The room in the middle had dormer windows that gave enough light for sewing. Here Judy had placed her sewing machine. Opposite it was a large chest of drawers, a chair, and a bookcase filled with things she treasured.

In one of the other rooms her grandmother’s things were stored. Judy had never got around to sorting all of them.

In the third room were things she had saved herself. The wall was lined with books she had loved and didn’t want to part with. She had taken them all to her grandmother’s house the summer before the flood. Her old dolls were there too.

It was in this room that Judy found what she was looking for—a stack of old magazines.

“It must be in this pile here somewhere,” she told Peter, rapidly going through the stack. “It was an article in an old issue of Life, and it had lots of pictures in color of Hindu gods and goddesses. I’ll know it by its cover—a Hindu girl with some kind of an ornament on her forehead.

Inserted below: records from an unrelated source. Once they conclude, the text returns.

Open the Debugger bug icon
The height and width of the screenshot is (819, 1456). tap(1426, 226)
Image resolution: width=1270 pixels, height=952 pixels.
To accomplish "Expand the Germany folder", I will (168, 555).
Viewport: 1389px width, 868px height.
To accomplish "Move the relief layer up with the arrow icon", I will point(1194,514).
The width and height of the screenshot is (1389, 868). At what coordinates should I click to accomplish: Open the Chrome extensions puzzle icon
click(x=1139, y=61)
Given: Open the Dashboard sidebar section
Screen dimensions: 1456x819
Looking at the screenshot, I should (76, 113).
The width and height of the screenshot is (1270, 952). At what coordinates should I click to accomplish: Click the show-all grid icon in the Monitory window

Do you remember it, Peter?”

“I believe I do,” he replied. “There were pictures of gods and goddesses on a big fold-out page. Some of them were in the Riker collection. They were hardly what you’d call dolls, although some of them were green. To the more educated Hindus they have become symbolic.”

“You mean like our sandman?” asked Judy with a yawn.

Peter laughed. “I never thought of it that way, but I guess the sandman is a symbol of sleep, and you and I could use some of it. We can look through the rest of these old magazines another time.”

“It’s no use. It isn’t here. We’d better go down.”

Judy picked up Buttercup, her favorite doll. “I’m going to tuck her in bed with Penny,” she told Peter, “so she’ll find her when she wakes up.”